Central nervous system effects of whole-body proton irradiation.

Radiat Res 2014 Jul 17;182(1):18-34. Epub 2014 Jun 17.

a  Department of Neurobiology and Anatomy, University of Rochester School of Medicine and Dentistry, Rochester, New York 14642.

Space missions beyond the protection of Earth's magnetosphere expose astronauts to an environment that contains ionizing proton radiation. The hazards that proton radiation pose to normal tissues, such as the central nervous system (CNS), are not fully understood, although it has been shown that proton radiation affects the neurogenic environment, killing neural precursors and altering behavior.
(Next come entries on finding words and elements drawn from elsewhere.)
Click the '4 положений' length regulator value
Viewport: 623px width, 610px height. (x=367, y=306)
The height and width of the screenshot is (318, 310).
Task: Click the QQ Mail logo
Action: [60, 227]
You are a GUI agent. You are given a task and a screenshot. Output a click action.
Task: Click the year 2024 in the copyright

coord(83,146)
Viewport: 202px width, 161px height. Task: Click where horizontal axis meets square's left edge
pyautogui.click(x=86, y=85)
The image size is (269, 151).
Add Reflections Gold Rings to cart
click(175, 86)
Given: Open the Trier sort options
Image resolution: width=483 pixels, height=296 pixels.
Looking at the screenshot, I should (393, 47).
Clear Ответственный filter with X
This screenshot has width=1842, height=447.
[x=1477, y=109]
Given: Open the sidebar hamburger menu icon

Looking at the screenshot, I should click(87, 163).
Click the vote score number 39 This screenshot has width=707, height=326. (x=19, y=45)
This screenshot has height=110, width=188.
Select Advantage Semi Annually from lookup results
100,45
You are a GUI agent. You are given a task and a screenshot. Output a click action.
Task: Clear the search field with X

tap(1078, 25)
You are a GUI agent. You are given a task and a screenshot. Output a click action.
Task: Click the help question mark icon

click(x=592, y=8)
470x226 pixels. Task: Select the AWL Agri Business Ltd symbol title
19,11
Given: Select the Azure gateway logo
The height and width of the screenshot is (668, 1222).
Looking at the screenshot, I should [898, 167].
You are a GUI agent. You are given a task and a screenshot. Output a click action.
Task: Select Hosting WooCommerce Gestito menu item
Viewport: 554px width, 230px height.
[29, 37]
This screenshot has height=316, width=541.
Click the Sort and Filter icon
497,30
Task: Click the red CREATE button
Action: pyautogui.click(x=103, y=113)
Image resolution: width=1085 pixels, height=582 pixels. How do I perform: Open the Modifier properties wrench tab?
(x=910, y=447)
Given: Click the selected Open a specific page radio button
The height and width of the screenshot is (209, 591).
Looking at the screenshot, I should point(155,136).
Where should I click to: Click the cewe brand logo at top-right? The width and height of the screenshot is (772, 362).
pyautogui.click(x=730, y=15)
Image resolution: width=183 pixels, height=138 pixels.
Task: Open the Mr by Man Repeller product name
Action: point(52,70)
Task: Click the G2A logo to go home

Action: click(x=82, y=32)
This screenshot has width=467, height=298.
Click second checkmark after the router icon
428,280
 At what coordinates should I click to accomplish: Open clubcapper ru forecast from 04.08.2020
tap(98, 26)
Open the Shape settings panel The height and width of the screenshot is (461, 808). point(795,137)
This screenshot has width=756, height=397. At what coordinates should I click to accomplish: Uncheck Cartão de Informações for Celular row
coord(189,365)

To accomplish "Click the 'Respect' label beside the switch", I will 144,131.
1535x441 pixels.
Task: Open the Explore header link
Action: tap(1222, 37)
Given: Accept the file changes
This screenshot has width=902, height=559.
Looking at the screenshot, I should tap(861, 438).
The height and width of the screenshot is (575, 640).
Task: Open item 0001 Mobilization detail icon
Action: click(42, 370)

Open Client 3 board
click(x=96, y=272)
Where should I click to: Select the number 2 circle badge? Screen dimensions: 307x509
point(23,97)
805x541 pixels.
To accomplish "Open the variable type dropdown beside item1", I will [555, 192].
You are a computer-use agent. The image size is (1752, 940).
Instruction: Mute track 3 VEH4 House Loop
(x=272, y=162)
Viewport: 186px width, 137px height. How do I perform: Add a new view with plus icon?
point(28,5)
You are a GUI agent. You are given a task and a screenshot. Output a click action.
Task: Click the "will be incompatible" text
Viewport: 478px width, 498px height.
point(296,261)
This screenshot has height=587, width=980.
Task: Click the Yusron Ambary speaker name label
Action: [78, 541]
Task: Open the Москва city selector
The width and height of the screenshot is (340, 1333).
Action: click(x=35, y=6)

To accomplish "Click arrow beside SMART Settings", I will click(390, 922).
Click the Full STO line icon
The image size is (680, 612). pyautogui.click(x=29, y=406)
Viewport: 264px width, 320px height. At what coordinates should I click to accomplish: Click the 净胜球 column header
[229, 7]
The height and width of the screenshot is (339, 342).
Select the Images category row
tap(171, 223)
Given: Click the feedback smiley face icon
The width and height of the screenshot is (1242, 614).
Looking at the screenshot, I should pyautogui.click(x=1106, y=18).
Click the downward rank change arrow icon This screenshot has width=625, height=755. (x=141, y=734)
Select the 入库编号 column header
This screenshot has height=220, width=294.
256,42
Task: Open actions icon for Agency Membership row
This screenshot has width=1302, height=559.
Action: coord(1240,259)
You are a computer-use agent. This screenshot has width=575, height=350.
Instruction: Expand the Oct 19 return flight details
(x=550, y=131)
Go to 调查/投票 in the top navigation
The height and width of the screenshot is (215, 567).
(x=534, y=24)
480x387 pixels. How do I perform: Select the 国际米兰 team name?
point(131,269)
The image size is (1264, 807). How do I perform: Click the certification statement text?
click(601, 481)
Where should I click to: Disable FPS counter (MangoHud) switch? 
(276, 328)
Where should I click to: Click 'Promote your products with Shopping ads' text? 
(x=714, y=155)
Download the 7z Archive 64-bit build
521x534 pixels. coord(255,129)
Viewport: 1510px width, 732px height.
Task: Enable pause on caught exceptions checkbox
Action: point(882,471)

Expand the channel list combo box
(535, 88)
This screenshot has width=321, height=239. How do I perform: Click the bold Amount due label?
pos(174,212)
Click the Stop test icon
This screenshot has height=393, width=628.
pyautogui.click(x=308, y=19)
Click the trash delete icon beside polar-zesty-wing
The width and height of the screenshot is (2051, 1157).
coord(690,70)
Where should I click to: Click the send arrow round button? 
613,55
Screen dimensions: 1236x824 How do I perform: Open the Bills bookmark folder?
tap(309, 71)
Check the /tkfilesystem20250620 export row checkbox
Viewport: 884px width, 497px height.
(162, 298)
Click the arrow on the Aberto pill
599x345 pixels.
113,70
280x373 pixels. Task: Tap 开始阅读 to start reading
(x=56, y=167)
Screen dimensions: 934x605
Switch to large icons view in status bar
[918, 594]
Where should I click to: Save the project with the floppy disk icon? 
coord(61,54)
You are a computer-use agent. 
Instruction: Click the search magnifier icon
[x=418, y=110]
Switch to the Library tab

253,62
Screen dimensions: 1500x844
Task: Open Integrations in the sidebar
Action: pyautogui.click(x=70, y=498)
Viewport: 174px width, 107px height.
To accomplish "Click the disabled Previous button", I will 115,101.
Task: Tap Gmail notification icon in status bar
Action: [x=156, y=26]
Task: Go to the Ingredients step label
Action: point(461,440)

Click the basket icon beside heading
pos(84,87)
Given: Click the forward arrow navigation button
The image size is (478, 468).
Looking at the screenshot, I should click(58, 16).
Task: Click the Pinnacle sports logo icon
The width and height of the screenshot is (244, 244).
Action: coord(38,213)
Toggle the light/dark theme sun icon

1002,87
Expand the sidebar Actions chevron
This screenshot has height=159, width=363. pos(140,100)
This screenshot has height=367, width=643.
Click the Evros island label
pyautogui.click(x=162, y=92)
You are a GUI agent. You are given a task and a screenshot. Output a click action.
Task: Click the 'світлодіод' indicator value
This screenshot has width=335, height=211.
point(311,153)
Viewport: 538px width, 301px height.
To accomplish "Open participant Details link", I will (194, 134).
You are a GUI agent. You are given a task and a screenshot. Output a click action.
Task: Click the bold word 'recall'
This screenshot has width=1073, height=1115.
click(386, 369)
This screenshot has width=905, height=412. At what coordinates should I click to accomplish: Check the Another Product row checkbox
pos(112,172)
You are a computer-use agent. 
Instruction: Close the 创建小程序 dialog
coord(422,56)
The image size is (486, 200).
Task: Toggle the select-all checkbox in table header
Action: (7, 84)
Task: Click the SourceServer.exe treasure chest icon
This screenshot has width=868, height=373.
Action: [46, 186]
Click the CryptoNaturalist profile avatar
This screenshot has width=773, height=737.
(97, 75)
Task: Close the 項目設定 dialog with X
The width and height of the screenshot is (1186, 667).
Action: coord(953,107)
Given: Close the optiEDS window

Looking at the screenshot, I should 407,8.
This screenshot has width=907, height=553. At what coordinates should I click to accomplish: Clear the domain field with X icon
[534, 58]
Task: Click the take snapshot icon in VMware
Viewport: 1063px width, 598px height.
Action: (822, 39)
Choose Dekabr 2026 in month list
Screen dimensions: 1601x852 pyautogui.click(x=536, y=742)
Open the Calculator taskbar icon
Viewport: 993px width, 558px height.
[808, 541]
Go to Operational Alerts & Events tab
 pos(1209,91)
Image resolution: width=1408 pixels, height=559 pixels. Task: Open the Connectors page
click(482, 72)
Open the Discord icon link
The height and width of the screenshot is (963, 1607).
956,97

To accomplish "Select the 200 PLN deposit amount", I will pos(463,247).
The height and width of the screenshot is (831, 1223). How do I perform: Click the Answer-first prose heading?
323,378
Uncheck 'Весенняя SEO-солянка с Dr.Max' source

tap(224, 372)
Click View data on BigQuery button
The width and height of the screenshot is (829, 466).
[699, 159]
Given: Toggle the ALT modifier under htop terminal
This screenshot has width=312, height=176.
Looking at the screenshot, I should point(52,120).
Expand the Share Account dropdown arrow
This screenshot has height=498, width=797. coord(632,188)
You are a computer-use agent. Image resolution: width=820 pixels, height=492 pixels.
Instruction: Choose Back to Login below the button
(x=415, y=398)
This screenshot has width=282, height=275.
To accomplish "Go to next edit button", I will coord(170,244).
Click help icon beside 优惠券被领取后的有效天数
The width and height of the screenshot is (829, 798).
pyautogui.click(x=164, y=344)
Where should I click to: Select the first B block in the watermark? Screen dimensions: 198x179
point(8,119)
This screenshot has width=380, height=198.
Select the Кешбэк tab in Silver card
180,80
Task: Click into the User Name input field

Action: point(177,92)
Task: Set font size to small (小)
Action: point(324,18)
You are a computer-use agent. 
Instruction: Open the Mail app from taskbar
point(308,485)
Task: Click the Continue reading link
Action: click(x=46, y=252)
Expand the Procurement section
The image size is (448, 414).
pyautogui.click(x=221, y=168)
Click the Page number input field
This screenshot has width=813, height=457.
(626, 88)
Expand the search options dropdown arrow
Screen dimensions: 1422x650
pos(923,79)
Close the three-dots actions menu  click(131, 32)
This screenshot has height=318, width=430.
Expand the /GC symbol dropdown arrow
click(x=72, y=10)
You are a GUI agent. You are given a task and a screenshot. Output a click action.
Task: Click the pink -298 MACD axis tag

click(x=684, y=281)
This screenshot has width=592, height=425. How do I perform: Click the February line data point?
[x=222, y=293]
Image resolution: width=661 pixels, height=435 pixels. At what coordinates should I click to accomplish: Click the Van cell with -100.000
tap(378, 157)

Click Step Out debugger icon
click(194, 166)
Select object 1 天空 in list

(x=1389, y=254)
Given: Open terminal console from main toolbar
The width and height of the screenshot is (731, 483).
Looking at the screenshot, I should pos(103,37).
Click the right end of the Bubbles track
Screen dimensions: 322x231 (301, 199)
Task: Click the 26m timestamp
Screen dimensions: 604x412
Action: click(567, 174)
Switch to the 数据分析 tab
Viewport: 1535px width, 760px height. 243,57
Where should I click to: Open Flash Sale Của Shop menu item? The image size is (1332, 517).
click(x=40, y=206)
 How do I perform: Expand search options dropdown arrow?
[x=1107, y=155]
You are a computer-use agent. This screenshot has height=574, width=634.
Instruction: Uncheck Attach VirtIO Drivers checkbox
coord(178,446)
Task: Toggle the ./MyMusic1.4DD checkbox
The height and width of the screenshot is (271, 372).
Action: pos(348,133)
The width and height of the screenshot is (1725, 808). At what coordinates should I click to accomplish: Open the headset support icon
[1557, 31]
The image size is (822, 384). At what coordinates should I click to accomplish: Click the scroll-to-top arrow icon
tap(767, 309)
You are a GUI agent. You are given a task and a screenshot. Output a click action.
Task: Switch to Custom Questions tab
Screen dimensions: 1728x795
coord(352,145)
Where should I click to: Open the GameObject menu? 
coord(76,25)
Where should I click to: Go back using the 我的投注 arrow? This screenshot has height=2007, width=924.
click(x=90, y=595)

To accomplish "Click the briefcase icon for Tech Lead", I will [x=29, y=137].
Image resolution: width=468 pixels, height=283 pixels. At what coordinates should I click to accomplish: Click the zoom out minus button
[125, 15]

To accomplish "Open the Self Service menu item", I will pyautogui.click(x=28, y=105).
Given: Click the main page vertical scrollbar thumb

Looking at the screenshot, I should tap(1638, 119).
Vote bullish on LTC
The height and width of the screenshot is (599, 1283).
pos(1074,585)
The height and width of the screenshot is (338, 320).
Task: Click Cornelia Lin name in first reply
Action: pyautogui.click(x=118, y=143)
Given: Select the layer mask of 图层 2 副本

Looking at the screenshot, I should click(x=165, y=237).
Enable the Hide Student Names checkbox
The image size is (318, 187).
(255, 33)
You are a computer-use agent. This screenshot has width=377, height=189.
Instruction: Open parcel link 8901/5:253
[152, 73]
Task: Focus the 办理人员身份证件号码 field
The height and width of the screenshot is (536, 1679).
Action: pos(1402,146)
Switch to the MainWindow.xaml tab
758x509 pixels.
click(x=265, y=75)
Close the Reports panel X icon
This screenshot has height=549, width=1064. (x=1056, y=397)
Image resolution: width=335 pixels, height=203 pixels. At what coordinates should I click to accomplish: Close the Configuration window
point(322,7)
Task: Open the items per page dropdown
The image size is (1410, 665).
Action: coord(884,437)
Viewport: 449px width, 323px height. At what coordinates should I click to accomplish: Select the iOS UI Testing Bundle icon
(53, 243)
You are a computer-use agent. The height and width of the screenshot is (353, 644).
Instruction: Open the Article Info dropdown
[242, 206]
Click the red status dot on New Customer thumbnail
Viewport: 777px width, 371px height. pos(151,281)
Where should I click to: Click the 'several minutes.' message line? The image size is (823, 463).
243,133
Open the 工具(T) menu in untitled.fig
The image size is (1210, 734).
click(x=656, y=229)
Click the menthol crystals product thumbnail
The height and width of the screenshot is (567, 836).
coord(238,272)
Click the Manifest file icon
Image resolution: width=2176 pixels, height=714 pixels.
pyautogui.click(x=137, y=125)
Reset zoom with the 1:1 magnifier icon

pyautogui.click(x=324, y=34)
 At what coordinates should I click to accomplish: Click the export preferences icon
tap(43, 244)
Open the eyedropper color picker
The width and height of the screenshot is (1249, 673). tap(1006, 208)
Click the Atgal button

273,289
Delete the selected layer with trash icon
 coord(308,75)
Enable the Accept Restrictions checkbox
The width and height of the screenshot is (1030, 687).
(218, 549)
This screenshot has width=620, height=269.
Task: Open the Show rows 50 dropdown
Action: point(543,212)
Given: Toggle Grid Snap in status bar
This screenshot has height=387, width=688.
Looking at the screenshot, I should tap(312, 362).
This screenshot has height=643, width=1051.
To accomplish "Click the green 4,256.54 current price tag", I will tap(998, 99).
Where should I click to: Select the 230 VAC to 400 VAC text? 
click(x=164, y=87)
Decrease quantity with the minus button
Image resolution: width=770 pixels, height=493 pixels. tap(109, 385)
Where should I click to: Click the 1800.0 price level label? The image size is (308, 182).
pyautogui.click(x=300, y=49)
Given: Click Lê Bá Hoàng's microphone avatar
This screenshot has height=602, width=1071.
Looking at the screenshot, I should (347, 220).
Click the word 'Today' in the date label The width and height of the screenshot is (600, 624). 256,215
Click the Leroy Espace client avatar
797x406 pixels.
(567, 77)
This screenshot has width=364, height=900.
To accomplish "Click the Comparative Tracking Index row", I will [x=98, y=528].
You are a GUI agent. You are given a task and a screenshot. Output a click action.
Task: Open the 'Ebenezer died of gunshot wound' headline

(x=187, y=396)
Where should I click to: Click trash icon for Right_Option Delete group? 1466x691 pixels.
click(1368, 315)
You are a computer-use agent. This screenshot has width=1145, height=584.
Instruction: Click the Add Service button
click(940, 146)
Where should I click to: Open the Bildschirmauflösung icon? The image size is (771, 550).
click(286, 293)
To determine the time and dose-response characteristics of the CNS to whole-body proton irradiation, C57BL/6J mice were exposed to 1 GeV/n proton radiation at doses of 0-200 cGy and behavioral, physiological and immunohistochemical end points were analyzed over a range of time points (48 h-12 months) postirradiation. These experiments revealed that proton radiation exposure leads to: 1. an acute decrease in cell division within the dentate gyrus of the hippocampus, with significant differences detected at doses as low as 10 cGy; 2. a persistent effect on proliferation in the subgranular zone, at 1 month postirradiation; 3. a decrease in neurogenesis at doses as low as 50 cGy, at 3 months postirradiation; and 4. a decrease in hippocampal ICAM-1 immunoreactivity at doses as low as 10 cGy, at 1 month postirradiation. The data presented contribute to our understanding of biological responses to whole-body proton radiation and may help reduce uncertainty in the assessment of health risks to astronauts. These findings may also be relevant to clinical proton beam therapy.